Die positiven Seiten der Schüchternen nutzen
Schüchterne sind eine Bereicherung für die Gesellschaft, sagt Kurzidim, "wenn man sie denn lässt". Denn die Probleme von Schüchternen sind eigentlich "übertriebene positive Eigenschaften": Sie denken nach, bevor sie etwas tun (leider zu viel, um es tun zu können). Sie sind auf Ausgleich bedacht, können gut zuhören. Schüchterne haben ihre eigene Kultur, philosophiert er, und dass die Welt von allen Kulturen etwas braucht. "Wir können unseren Teil beitragen". Wichtiges Wissen auf dem Weg zum eigenen Selbstbewusstsein.

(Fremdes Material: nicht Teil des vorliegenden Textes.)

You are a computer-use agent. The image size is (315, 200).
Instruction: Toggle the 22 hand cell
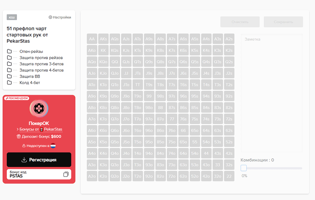pyautogui.click(x=229, y=176)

"Wenn diese positiven Eigenschaften mehr geachtet werden würden, wäre die Welt ein bisschen besser", sagt der junge Mann und lächelt. Schüchterne zeigen ihre Qualitäten jedoch erst, wenn man sich auf sie einlässt und die Möglichkeit bietet, sich zu öffnen. Ihnen zu helfen heißt, ihnen Zeit geben. Zeit zum Denken, Zeit zum Sprechen. "Und eine zweite Chance", sagt Julian Kurzidim, "weil sie die erste Chance meist ungenutzt vergehen lassen".
Merkmale für Schüchternheit und Hilfsangebote
Zeichen für Schüchternheit sind, wenn...
... Ihnen im entscheidenden Moment oft das Wort im Halse stecken bleibt
... Sie immer wieder feststellen, dass Sie nicht richtig mitreden können
... Sie Schwierigkeiten haben, andere Menschen kennenzulernen, bis zum absoluten Rückzug in die eigenen vier Wände
Kontaktangst kann sich vielfältig auswirken, zu den Symptomen gehören:
- Herzrasen
- Magen- und Darm-Probleme
- Neurodermitis
- Kopfschmerzen
- Bluthochdruck
- Muskelverspannungen
Hilfe zur Selbsthilfe bietet "intakt", der Verband der Selbsthilfe bei sozialen Ängsten, Ansprechpartner für Schüchterne, Sozialphobiker, sozial Isolierte.
Gründe für Schüchternheit gibt es reichlich, u.a. Negativerfahrungen in der Kindheit oder als Jugendlicher, Verlust der Familie oder des Lebenspartners, Umzug in eine neue, fremde Umgebung, übermäßiges Arbeiten / Schichtdienst, Verlust der Arbeitsstelle, innere Ängste oder Depressionen ...
Die Selbsthilfegruppe Magdeburg trifft sich jeden 1. und 3. Montag im Monat ab 17 Uhr bei KOBES (Kontaktstelle für Selbsthilfegruppen), Breiter Weg 251.